Joint ventures and business partnerships
Types of joint venture
There are different types of joint ventures. How you set up a joint venture depends on what your business is trying to achieve.
Common types of partnership structure in a joint venture
Joint ventures can be:
- incorporated – eg a company or a limited liability partnership (LLP)
- unincorporated – eg a partnership, a cooperation agreement or strategic alliance
Typically, joint ventures are established through:
1. Limited co-operation
This is when you agree to collaborate with another business in a limited and specific way. For example, a small business with an exciting new product might want to sell it through a larger company's distribution network. The two partners agree a contract setting out the terms and conditions of how this would work.
2. Separate joint venture business
This is when you set up a separate joint venture business, possibly a new company, to handle a particular contract. A joint venture company like this can be a very flexible option. The partners each own shares in the company and agree on how they should manage it.
3. Business partnerships
In some cases, a limited company may not be the right choice. Instead, you could form a business partnership or a limited liability partnership. You could even merge the two businesses.

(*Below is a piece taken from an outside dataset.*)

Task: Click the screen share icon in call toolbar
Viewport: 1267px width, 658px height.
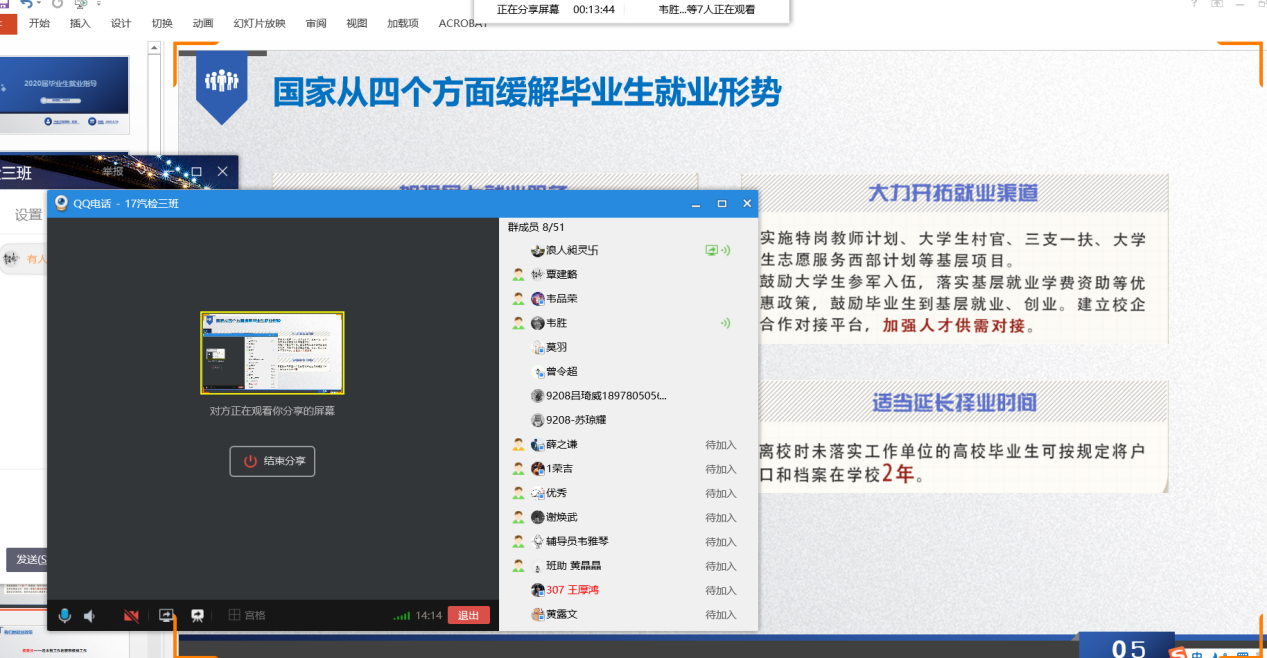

Choosing the right type of joint venture
When deciding what form of joint venture is best for you, you should consider if you want to be involved in managing it. Think through what might happen if the venture goes wrong and how much risk you want to accept. You should carry out due diligence when choosing the right joint venture partner.
Protecting your business in a joint venture
You will need to create a joint venture agreement that clearly sets out how the joint venture will work and how you will share any income.

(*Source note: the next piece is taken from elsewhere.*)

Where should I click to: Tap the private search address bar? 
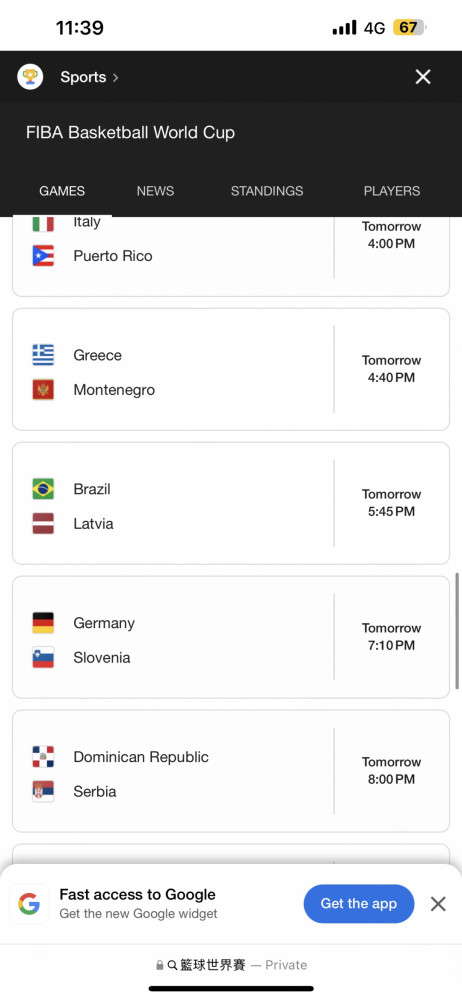tap(231, 965)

It's worth taking legal advice to help identify your best option. The way you set up your joint venture affects how you run it and how any profits are shared and taxed. It also affects your liability if the venture goes wrong.
Typically, each party will have to sign a confidentiality or a non-disclosure agreement. You may also want to consider signing a memorandum of understanding early in the negotiations. This is a commitment to the deal and agreement in principle on the main points.
Changing your business model into a joint venture, or changing into a different type of venture, can be a challenging process. It is important to fully consider all of the joint venture advantages and disadvantages.